I Love Soulard Market
I love to write about it’s stalls stashed with fresh fruit and vegetables. To photograph the colorful produce and engage in small talk with vendors. I love to chit-chat with total strangers about what they’re buying and how they plan to cook it.
So when Lucy was in town and said she wanted to visit the old street market, I was on board.
The oldest farmers’ market west of the Mississippi started in 1779, before the Louisiana Purchase. Farmers in horse drawn wagons gathered in a meadow to sell their excess produce. Today there are more than 140 vendors, selling everything from fruit to fennel to fiddlehead ferns.
Sights, Sites, and Sounds of Soulard Market
If you’re tired of apples and berries, give these exotic fruits a chance: star fruit, dragon fruit, rambutans, lychee, pepino melon, passion fruit, pineapple glow, kumquats, or jack fruit.
Lucy checks to see if the heavy green orb is a bowling ball or a watermelon. Fortunately, it was a seedless melon and quite a good one at that—far better than I expected this early.
Farmers’ Market Shopping Tips
- Bring along tote bags or a collapsible cart on wheels.

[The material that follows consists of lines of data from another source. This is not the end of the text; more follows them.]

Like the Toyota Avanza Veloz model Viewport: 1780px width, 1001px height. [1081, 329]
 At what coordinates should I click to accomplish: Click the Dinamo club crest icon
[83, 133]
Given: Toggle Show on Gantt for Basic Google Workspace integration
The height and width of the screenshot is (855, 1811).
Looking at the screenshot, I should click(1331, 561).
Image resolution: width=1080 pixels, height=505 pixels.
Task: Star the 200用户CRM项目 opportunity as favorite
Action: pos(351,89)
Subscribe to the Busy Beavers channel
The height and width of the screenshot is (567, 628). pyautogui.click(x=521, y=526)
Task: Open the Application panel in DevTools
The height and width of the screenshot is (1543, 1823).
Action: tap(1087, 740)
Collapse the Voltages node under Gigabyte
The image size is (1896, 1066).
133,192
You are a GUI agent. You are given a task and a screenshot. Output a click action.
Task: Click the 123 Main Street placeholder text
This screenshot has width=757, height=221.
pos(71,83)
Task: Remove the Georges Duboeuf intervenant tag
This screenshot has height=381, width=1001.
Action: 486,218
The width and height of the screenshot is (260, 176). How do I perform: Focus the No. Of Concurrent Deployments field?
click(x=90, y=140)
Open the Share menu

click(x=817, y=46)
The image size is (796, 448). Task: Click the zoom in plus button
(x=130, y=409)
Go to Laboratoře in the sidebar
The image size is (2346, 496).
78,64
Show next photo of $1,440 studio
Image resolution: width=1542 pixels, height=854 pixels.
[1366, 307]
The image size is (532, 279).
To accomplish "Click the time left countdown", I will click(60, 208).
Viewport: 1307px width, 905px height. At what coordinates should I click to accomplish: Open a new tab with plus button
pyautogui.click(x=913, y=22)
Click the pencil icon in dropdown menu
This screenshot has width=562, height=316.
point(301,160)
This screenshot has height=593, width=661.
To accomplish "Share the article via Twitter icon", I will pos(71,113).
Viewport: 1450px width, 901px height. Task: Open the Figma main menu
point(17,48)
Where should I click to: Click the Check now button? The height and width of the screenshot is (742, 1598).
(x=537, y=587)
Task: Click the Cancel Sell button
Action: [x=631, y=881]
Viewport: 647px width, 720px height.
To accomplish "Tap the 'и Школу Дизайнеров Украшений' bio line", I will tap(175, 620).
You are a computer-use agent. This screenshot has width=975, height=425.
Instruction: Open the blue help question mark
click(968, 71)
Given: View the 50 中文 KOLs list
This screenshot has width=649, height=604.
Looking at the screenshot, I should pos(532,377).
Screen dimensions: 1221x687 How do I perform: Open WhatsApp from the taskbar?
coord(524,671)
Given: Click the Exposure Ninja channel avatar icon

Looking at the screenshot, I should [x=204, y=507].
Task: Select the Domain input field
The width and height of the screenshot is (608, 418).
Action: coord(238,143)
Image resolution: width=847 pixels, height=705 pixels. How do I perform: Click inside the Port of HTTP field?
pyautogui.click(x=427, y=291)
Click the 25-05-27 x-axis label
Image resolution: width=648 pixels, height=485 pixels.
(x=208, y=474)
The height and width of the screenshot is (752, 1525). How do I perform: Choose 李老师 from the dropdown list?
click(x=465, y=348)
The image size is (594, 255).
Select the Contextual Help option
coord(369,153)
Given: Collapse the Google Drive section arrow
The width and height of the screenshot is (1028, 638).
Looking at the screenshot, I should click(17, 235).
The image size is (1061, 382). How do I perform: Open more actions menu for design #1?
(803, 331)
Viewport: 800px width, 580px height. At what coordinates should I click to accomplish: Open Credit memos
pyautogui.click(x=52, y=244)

- Have small denomination bills in your pocket for easy access when making a purchase.
- Talk to sellers about their produce and to fellow shoppers.
- Be open to a culinary odyssey. Try something new.
- Come early, especially if the market is small. Although at Soulard you can get some of the best deals toward the end of the sales day.
- Go with someone who enjoys new cultural experiences. Or a child. Have fun.
Loved going with my Dad as a kid,quite a treat.